Der in § 4 VBVG vorgesehene feste Stundenbetrag ist sachlich gerechtfertigt, um verwaltungsaufwendige, unterschiedliche Abrechnungen zu vermeiden. Dem Gesetzgeber steht bei Vergütungsregelungen grundsätzlich ein Gestaltungsspielraum zu, ob er Einzelabrechnungen, Pauschalierungen oder fixe Sätze vorsieht. Die Einbeziehung von Betreuungsaufwendungen und Umsatzsteuer in den vom Gesetzgeber nunmehr gewählten Fixbetrag ist sachlich legitimiert, um aus öffentlichen Haushaltsmitteln gezahlte Vergütungen am Grundsatz der Wirtschaftlichkeit und Sparsamkeit auszurichten. Der Ansatz eines festen Gesamtbetrages einschließlich Umsatzsteuer ist nach der bisherigen Rechtsprechung des Bundesverfassungsgerichts nicht zu beanstanden, denn das im Beschluss des Ersten Senats vom 15. Dezember 1999 (1 BvR 1904/95 u.a.; BVerfGE 101, 331 <355>) beanstandete Fehlen einer Berücksichtigung der Umsatzsteuer bei der Vergütung von Betreuern ist nunmehr beseitigt; ausweislich des § 4 Abs. 2 Satz 1 VBVG ist sie in den Inklusivstundensatz einberechnet worden. Jedem Betreuer wird mithin im Stundensatz Umsatzsteuer in Höhe des Normaltarifs nach § 12 Abs. 1 UStG vergütet. Davon geht auch der Beschwerdeführer aus, der nicht einen Verstoß gegen das Grundrecht der Berufsfreiheit aus Art. 12 Abs. 1 GG wegen unterlassenen Einbezugs der Umsatzsteuerpflicht, sondern einen Verstoß gegen das Gleichheitsgrundrecht aus Art. 3 Abs. 1 GG wegen des Einbezugs des umsatzsteuerlichen Normaltarifs in die Vergütung rügt, obwohl manche Betreuer umsatzsteuerrechtlich anders belastet werden.

2.

Der Beschwerdeführer rügt einen Gleichheitsverstoß durch § 4 VBVG, weil er aus der Vergütung die volle Umsatzsteuer von 19% abführen müsse, während anderen die umsatzsteuerliche Belastung nach den Vorschriften der §§ 12 und 19 UStG gemindert oder vollständig erlassen würde.
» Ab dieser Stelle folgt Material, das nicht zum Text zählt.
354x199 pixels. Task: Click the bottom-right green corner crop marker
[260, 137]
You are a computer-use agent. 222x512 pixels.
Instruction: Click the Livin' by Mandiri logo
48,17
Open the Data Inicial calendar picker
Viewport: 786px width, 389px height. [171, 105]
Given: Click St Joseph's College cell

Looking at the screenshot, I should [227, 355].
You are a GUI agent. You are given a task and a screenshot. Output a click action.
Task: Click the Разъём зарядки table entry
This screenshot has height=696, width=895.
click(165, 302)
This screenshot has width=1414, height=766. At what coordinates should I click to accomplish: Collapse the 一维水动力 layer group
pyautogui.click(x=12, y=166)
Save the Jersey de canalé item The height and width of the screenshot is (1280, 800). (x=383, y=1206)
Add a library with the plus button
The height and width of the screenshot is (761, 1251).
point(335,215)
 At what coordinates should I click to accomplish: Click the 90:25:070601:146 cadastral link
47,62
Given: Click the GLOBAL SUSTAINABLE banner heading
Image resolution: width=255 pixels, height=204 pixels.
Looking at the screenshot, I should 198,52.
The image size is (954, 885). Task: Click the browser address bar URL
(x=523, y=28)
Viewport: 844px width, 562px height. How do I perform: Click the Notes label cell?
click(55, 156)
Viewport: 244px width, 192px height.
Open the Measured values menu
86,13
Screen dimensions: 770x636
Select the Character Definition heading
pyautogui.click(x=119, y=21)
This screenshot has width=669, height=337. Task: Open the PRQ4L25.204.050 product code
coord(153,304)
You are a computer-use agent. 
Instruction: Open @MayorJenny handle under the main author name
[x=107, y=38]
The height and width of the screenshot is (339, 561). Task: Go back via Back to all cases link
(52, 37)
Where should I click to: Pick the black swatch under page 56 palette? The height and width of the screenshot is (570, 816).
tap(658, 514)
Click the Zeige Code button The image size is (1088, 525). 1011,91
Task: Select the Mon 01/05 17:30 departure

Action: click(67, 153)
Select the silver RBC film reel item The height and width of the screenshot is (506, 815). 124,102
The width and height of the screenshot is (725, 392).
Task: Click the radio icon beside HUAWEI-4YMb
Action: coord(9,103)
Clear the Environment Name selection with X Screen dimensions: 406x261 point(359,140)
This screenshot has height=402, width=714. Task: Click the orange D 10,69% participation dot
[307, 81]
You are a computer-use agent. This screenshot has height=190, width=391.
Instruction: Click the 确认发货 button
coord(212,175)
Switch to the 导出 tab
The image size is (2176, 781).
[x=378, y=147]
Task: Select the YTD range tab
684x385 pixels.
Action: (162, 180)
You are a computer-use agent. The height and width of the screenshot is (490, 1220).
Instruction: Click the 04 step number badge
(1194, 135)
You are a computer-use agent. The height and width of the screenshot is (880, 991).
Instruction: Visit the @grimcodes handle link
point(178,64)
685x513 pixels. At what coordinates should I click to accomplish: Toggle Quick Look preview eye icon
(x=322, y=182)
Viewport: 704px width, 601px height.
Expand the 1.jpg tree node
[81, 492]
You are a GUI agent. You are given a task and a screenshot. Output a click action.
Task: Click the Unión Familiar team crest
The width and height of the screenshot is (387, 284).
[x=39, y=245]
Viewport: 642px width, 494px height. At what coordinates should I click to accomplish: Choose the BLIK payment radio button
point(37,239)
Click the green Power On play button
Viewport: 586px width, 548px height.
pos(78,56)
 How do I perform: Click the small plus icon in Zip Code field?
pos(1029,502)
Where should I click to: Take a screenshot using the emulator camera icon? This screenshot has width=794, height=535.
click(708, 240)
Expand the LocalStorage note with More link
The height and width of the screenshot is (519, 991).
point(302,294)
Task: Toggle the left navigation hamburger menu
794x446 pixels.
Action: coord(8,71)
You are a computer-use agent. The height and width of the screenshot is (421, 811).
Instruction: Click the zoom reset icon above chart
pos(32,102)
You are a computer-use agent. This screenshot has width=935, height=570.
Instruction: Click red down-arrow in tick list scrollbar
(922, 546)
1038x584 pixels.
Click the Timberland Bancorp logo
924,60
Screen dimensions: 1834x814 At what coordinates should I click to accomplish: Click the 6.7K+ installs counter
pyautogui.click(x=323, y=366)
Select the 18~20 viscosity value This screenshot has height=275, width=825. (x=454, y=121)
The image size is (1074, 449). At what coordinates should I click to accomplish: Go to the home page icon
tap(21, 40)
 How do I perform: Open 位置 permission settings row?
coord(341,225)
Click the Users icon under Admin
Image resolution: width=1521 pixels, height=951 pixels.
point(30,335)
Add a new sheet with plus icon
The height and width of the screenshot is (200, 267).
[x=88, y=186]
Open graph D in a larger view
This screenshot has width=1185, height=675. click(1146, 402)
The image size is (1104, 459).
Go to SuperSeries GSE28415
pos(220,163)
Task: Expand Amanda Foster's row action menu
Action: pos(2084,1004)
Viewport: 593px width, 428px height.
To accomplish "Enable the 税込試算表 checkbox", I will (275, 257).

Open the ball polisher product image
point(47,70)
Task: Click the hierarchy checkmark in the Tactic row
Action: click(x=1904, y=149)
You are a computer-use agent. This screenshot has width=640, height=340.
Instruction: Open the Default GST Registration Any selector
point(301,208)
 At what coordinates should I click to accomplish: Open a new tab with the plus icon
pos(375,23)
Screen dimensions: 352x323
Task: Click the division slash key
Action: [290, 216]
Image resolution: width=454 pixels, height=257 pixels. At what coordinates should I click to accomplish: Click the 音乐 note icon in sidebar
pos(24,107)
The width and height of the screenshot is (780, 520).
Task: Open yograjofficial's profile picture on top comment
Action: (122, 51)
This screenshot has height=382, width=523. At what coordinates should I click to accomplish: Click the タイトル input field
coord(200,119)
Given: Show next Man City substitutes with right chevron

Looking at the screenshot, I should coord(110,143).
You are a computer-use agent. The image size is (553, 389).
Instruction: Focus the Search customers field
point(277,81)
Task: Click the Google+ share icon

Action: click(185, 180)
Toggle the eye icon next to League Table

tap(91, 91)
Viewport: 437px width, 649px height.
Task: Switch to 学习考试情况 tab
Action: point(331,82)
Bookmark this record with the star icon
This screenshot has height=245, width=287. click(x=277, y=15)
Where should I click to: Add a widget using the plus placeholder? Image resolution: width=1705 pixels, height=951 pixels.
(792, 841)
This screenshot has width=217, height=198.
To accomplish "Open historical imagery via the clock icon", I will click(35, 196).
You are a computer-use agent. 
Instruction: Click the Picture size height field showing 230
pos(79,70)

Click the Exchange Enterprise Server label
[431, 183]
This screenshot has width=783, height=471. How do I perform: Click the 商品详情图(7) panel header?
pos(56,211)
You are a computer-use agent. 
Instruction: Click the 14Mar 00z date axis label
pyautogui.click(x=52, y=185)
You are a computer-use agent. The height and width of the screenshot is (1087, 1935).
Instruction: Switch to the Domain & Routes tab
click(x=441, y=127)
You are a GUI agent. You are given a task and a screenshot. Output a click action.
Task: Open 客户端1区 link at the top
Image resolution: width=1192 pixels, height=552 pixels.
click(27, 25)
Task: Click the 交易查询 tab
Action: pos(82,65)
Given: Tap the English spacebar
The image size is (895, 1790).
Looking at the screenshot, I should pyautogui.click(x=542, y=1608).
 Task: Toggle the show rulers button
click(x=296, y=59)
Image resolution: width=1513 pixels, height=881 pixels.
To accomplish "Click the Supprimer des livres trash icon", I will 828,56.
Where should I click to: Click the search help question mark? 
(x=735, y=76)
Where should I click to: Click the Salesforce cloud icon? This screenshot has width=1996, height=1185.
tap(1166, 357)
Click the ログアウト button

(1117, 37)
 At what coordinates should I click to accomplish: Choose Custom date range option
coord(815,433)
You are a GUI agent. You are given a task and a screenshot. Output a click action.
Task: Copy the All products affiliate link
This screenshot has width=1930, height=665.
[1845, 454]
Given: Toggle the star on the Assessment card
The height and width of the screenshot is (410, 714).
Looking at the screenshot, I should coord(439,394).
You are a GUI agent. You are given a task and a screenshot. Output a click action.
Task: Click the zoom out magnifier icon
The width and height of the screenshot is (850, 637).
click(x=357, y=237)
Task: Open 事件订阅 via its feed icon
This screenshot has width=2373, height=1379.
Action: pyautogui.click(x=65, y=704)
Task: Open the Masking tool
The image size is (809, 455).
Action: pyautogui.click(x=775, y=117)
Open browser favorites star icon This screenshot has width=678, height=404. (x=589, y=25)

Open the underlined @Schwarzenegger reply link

Zwar hat der Gesetzgeber § 4 VBVG mit dem Ziel einer Förderung von gemeinnützigen Betreuungsvereinen und ehrenamtlicher Betreuung beschlossen (vgl. BTDrucks 15/4874, S. 25 f. und 31). Die Differenzierung der den Betreuern verbleibenden Vergütungsleistung ergibt sich aber erst aus der Variation der Umsatzsteuertarife, die in §§ 12 und 19 UStG angeordnet ist. Besonders deutlich zeigt sich die Tatsache, dass die ungleiche Behandlung der drei Gruppen vom Umsatzsteuerrecht ausgeht, in der vom Beschwerdeführer vorgetragenen Heraufsetzung des Umsatzsteuertarifs von 16% auf 19%. Diese Aufspreizung der Belastung ergibt sich allein aus § 12 Abs. 1 UStG ohne jegliche Veränderung des § 4 VBVG. Ein Gleichheitsverstoß könnte sich demnach allenfalls aus den umsatzsteuerrechtlichen Vorschriften ergeben, denn die tatsächliche und rechtliche Beschwer geht bei einer derartigen Fixbetragsvergütung immer von der nachträglichen Steuerbelastung des Vergütungsempfängers aus.

3.

Es bleibt dem Beschwerdeführer unbenommen, gegen die umsatzsteuerlichen Steueranmeldungen oder Bescheide in den Veranlagungszeiträumen der Vergütung und mittelbar gegen die Steuerentlastung nach § 12 Abs. 2 Nr. 8a und § 19 Abs. 1 UStG vorzugehen und dort einen Verstoß gegen Art. 3 Abs. 1 GG aus der Sicht aller umsatzsteuerpflichtigen Unternehmer wegen der Entlastungen für gemeinnützige Körperschaften oder Kleinunternehmer zu rügen.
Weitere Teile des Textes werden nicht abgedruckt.